MLA for Kitikmeot, Northwest Territories
- In office 1993–1999
- Preceded by: Ernest Bernhardt
- Succeeded by: riding dissolved

MLA for Cambridge Bay, Nunavut
- In office 1999–2004
- Preceded by: riding created
- Succeeded by: Keith Peterson

Personal details
- Born: November 10, 1958 (age 67) Vancouver, British Columbia
- Party: non-partisan consensus government

= Kelvin Ng =

Canadian politician

Kelvin Ng (born November 10, 1958) is a former territorial and municipal level politician in Canada who was elected in both the Nunavut Legislature and Northwest Territories Legislature.

== Early life ==
Ng grew up in Vancouver and studied accounting at Vancouver City College. He moved to Cambridge Bay, Nunavut in 1978 to work for Hudson's Bay Company.

== Political career ==
Ng began his political career on the municipal level. He has served on municipal council between 1979 and 1987 and as Mayor of Cambridge Bay from 1988 to 1993.

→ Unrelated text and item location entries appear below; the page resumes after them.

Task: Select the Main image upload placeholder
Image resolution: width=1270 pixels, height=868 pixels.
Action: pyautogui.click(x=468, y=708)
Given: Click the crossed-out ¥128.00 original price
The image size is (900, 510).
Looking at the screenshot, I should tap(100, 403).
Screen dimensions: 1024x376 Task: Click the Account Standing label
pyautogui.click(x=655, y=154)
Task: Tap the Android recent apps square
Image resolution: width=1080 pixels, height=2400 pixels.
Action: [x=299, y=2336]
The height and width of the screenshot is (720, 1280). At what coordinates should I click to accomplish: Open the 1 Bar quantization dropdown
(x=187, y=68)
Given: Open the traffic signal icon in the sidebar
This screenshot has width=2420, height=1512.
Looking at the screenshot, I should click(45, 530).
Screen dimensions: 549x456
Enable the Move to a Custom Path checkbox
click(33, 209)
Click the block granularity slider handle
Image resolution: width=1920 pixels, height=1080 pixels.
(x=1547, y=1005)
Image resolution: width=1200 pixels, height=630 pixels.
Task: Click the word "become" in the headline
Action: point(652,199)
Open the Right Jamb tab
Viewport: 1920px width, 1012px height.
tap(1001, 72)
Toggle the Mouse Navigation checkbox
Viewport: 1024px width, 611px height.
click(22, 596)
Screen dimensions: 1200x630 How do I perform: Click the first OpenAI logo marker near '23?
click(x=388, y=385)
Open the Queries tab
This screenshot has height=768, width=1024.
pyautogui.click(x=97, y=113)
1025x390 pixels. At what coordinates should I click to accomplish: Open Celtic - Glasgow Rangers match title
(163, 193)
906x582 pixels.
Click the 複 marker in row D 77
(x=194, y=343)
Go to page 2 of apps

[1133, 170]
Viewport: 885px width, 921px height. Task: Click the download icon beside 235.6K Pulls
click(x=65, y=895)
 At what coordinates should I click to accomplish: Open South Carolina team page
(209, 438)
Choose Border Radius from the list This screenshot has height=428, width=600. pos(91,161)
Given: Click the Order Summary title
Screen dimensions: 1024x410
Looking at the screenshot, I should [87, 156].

Ng first ran in territorial election against Ernie Bernhardt for the Kitikmeot electoral district but was defeated by Bernhardt in the 1991 Northwest Territories general election. Ng won in the 1993 by-election to fill the vacancy for Kitikmeot after a mid-term resignation by Bernhardt. Bernhardt and Ng faced each other again in this district in the 1995 Northwest Territories general election. He defeated Bernhardt and was re-elected. Ng served one term in the Northwest Territories Legislature, becoming a cabinet minister for health and social services in the government. His district was abolished in 1999 when Nunavut was created from the Northwest Territories.

Ng ran for a seat to the Legislative Assembly of Nunavut in the first general election held in 1999. Ng won the Cambridge Bay electoral district, and was appointed to the cabinet as the first Minister of Finance for the territory. He served one term before retiring in 2004 at the dissolution of the legislature to devote more time to his family.